ACTIVITÉ A: Selon le texte sur le parti Baas en Syrie, de quelle année à quelle année dura le soulèvement du djebel druze contre le colonisateur français ?
ACTIVITÉ B: Poursuivez le texte sur le parti Baas en Syrie après sa dernière phrase.

Contraint de retirer ses troupes du Liban, soumis à une forte
pression américaine et française, contesté à l’intérieur, le pouvoir du
président Bachar Al-Assad paraît bien affaibli. Pourtant, l’emprise du
parti Baas sur le pays date de plus de quarante ans, et elle s’inscrit
dans une histoire longue, marquée par la lutte contre le colonialisme
français, le combat contre Israël et une relation complexe avec les
Etats-Unis.
Plus de quarante ans après l’avènement du parti Baas au pouvoir à
Damas, la Syrie demeure une énigme, et pas seulement pour les
non-initiés. Qui, au juste, gouverne le pays : le président de la
République, le parti, le Parlement, l’armée ? S’agit-il d’un régime
panarabe et socialiste comme il se présente, ou bien encore militaire et
opportuniste ? Est-il capable de se réformer faute de se démocratiser ?
Diverses factions du Baas se sont succédé, non sans effusions de sang,
au sommet du pouvoir depuis le coup d’Etat de mars 1963, sans que ces
interrogations perdent de leur actualité.
Plusieurs hypothèses expliqueraient l’opacité relative du système. Le
culte du secret est l’une des caractéristiques d’une formation qui
s’est constituée dans la clandestinité, sans jamais se départir de son
goût pour la conspiration. La nature autocratique du pouvoir ne l’incite
pas à la transparence, pas davantage que l’usage de la langue de bois
par ses détenteurs, qui se méfient tout autant de leurs concitoyens que
de l’opinion étrangère. Cible fréquente de puissances, notamment
occidentales, maniant habilement les instruments de l’information (et de
la désinformation), Damas est incapable de se défendre faute de
compétence ou de crédibilité.
Les origines du parti Baas s’insèrent pourtant dans l’histoire du
mouvement de libération nationale. Ses fondateurs, dans les années 1940,
s’apparentent aux dirigeants du soulèvement du djebel druze contre le
colonisateur français, qui dura de 1925 à 1927 et que décrit et analyse
Michael Provence, professeur à l’université de Chicago, spécialiste de
l’ère coloniale et postcoloniale (1). Les uns et les autres sont issus
de la petite bourgeoisie rurale et appartiennent aux communautés
minoritaires (Druzes, alaouites, ismaéliens, chrétiens, etc.),
traditionnellement hostiles aux élites sunnites urbaines et
conservatrices – c’est pourquoi elles avaient collaboré d’abord avec les
autorités ottomanes, jusqu’à la fin de la première guerre mondiale,
ensuite avec celles du mandat français (2).
Les uns et les autres sont nationalistes, mais différemment
« unionistes » : les rebelles des années 1920 cherchent à reconstituer
la « Grande Syrie », en rassemblant ses composantes de l’époque
ottomane, à savoir la Syrie du mandat, le Liban, la Palestine, la
Transjordanie, que les vainqueurs de la guerre 1914-1918 s’étaient
partagés. Quant aux fondateurs du Baas, plus ambitieux, ils militent
pour unifier l’ensemble du monde arabe face à l’impérialisme occidental.

LIGNES FOURNIES:
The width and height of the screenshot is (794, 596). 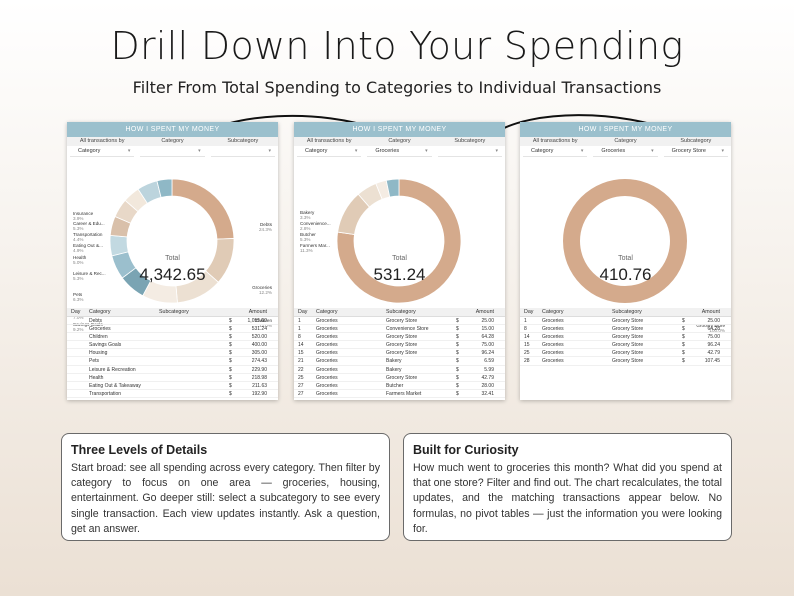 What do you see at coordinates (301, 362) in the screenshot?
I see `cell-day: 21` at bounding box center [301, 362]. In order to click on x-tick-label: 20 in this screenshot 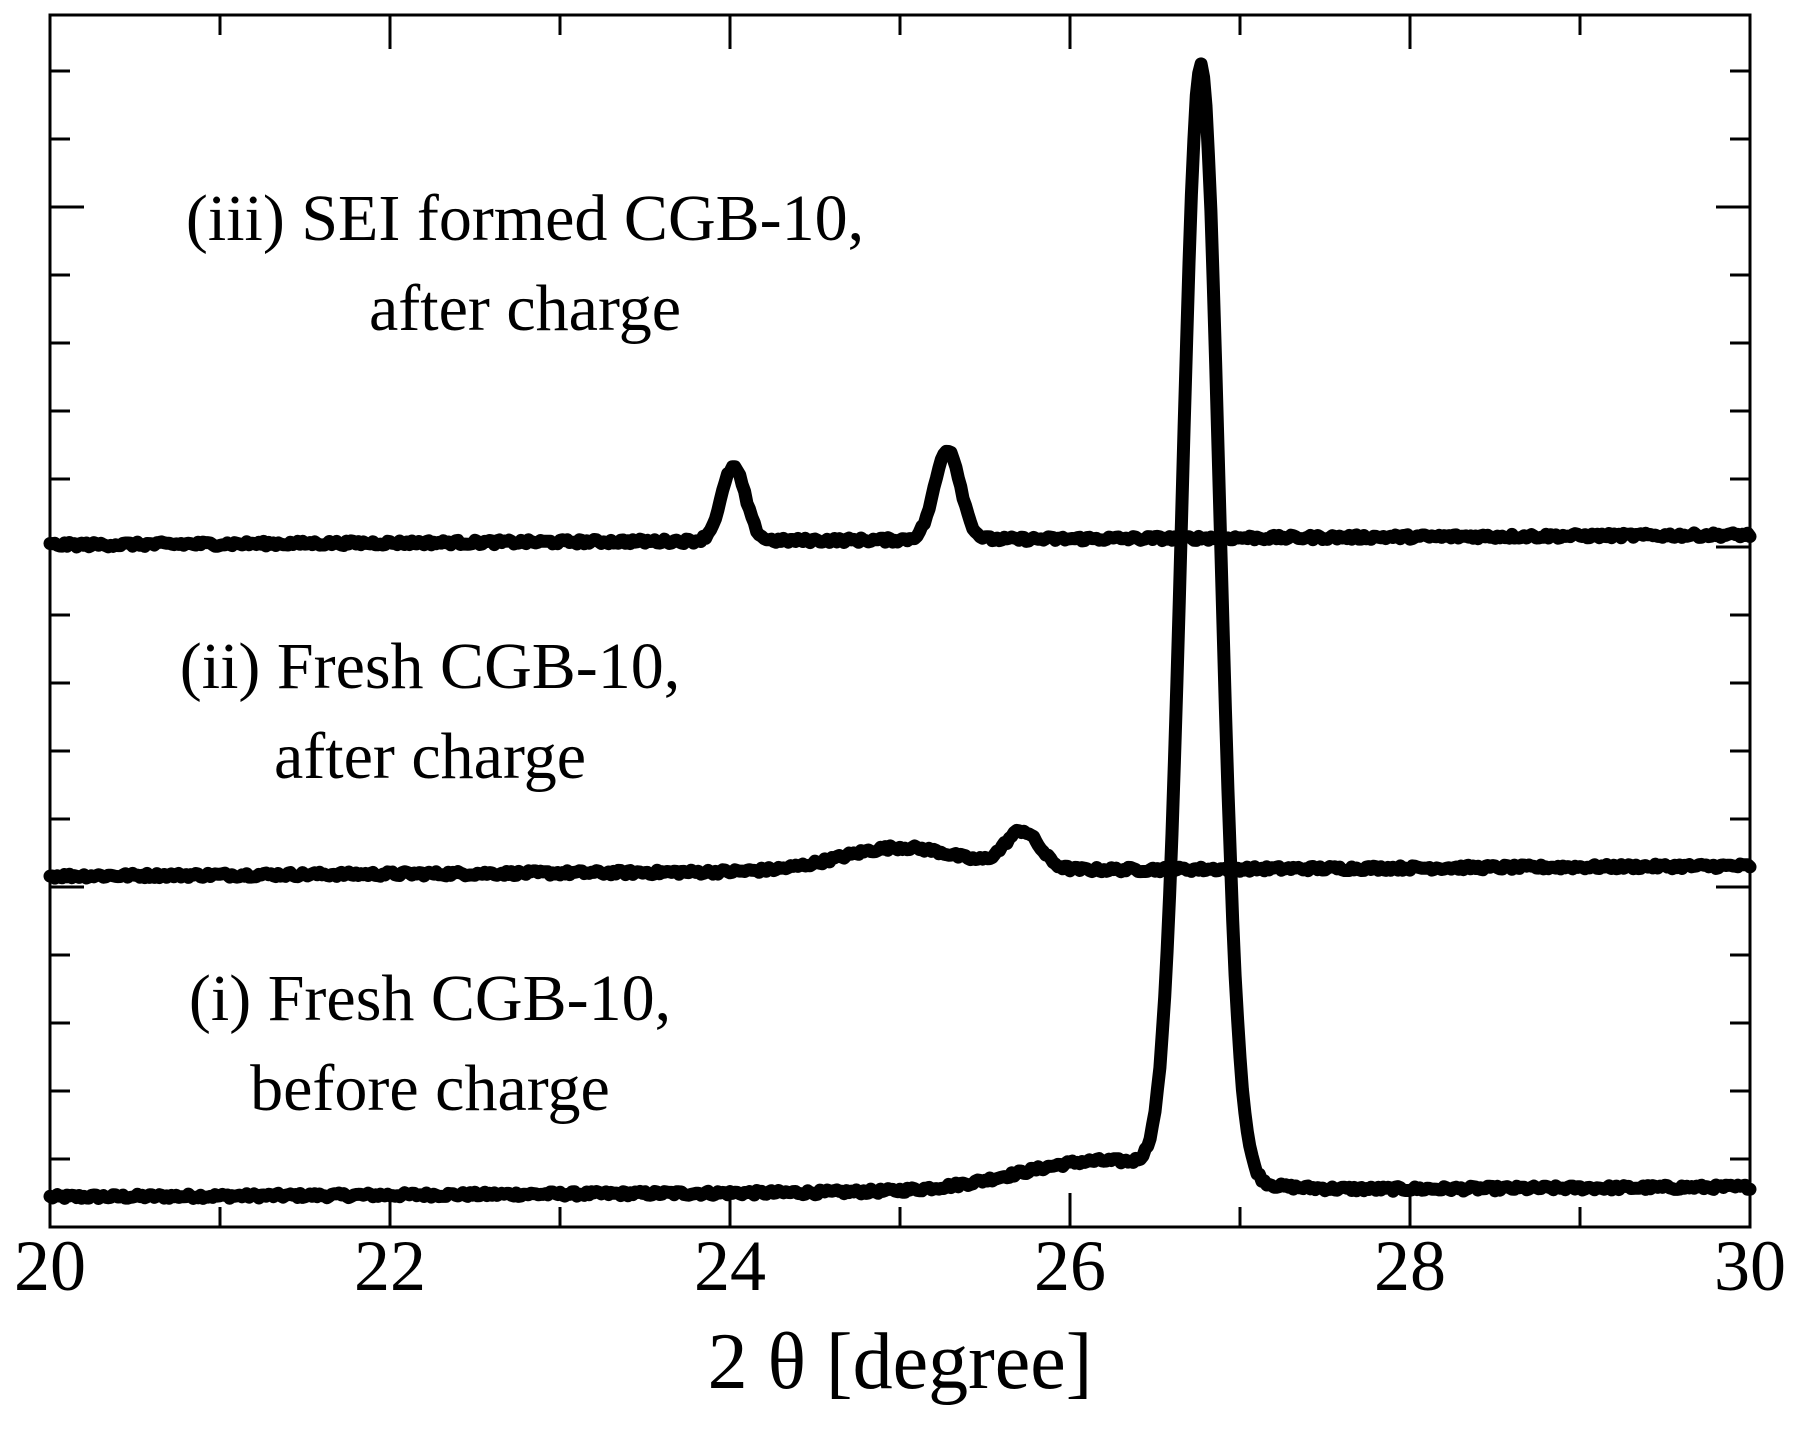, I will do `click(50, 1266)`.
==
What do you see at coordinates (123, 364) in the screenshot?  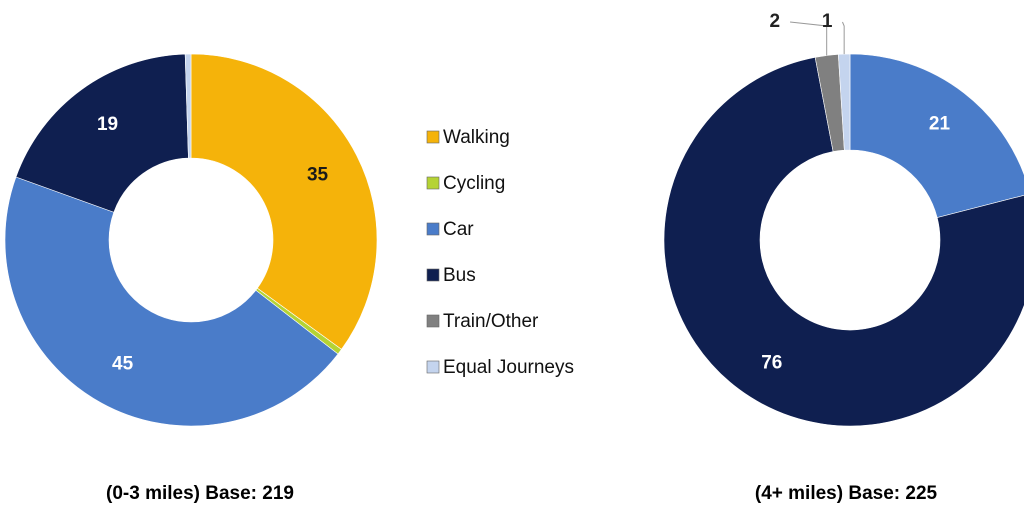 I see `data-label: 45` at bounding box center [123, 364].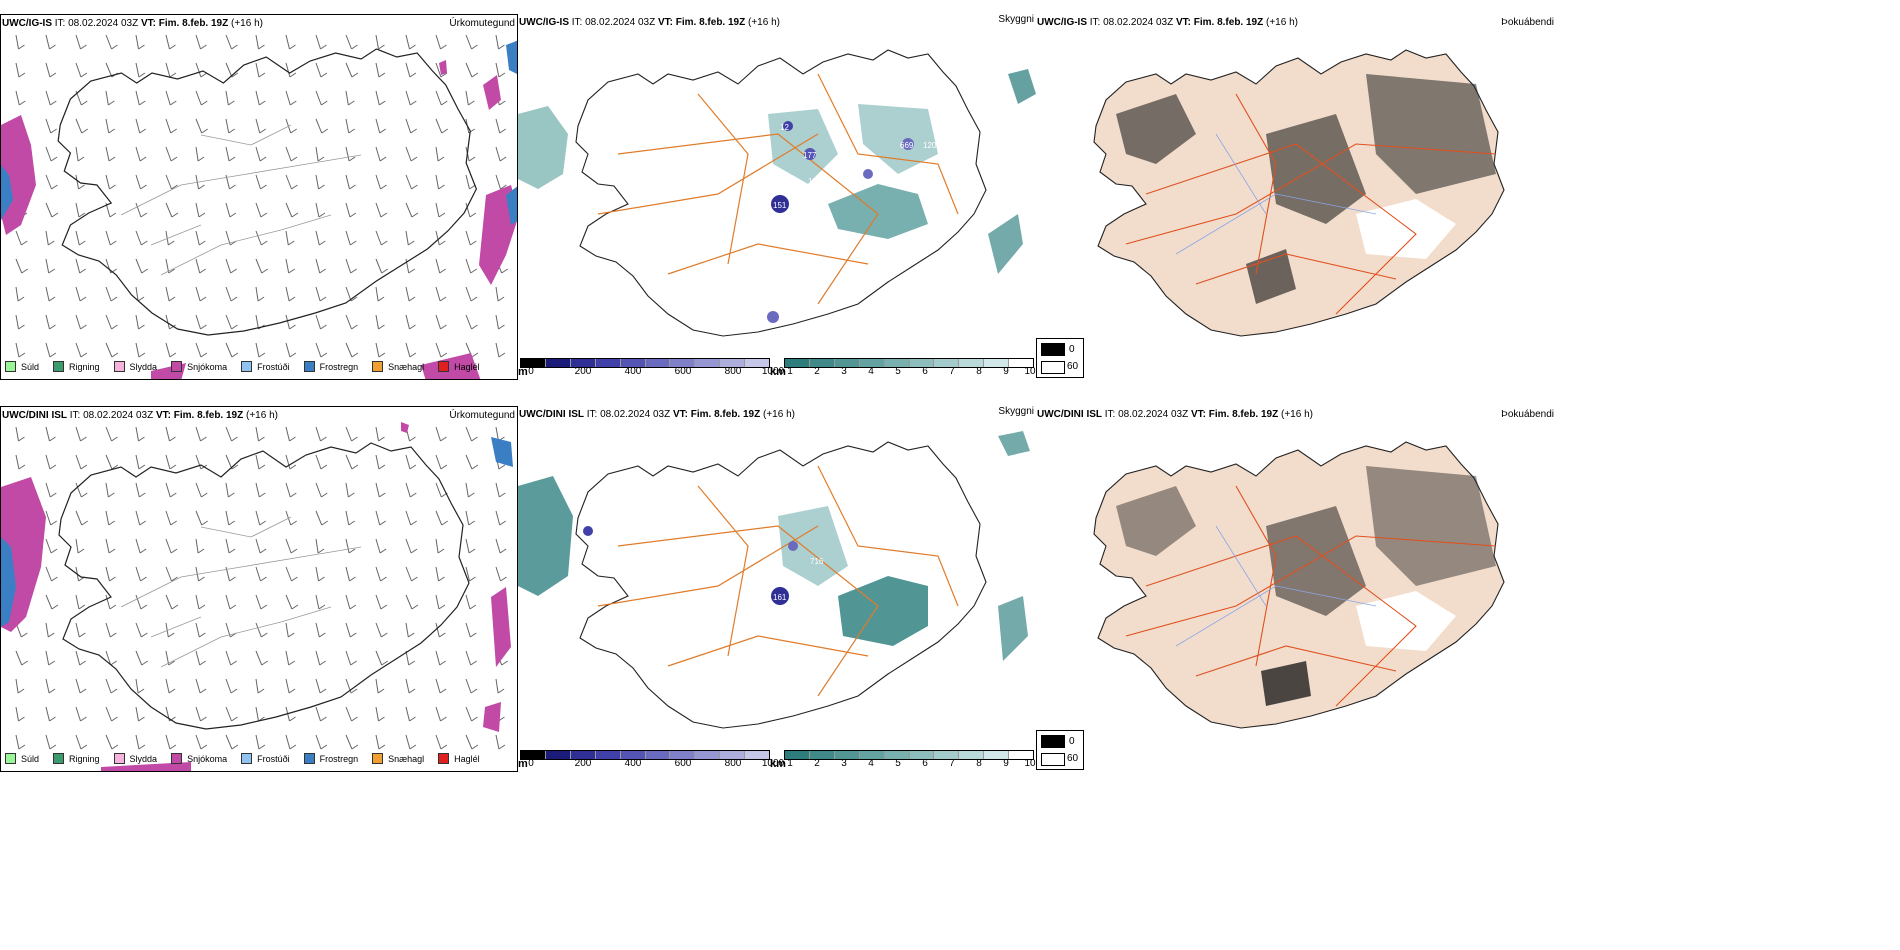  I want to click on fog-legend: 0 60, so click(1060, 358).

RÉPONSE A: Il dura de 1925 à 1927.

RÉPONSE B:
Et ce n’est qu’en 1954, plus de dix ans après sa fondation, que le Baas
ajoute à son nom d’origine (Parti de la renaissance arabe) le
qualificatif de « socialiste ». Celui-ci fut « arabe » ou
« scientifique », selon la faction de « droite » ou de « gauche » au
pouvoir, sans que les mots recouvrent jamais un contenu cohérent.
Principal fondateur et secrétaire général du parti, Michel Aflak,
dont les convictions socialistes étaient douteuses, nous confiait au
cours d’un entretien en 1963 qu’aucun des penseurs occidentaux ne
l’avait jamais influencé. Il avait d’ailleurs cessé de lire leurs œuvres
dès la seconde guerre mondiale. Celui qui prônait avec emphase
l’« action des masses » justifiait les coups d’Etat militaires qui
avaient hissé les baasistes au pouvoir quelques semaines plus tôt à
Damas et à Bagdad ainsi que le massacre systématique des communistes
dans la capitale irakienne (3). Pour lui, l’armée n’avait été dans les
deux pays que le « docile instrument des forces populaires (4) ».
Le Baas de Syrie comptait à l’époque quelque quatre cents membres,
dont soixante militaires qui avaient accompli le coup d’Etat du 8
février 1963. Quarante ans plus tard, l’« armée idéologique », al jaych
al akaedi, est toujours aux mains d’officiers pour la plupart issus des
communautés minoritaires, tandis que les alaouites, musulmans
hétérodoxes, y détiennent les postes-clés.
Des factions du Baas se sont affrontées à coups de séditions
militaires, et ce jusqu’en novembre 1970, quand le ministre de la
défense de l’époque, le général Hafez Al-Assad, s’empare du pouvoir.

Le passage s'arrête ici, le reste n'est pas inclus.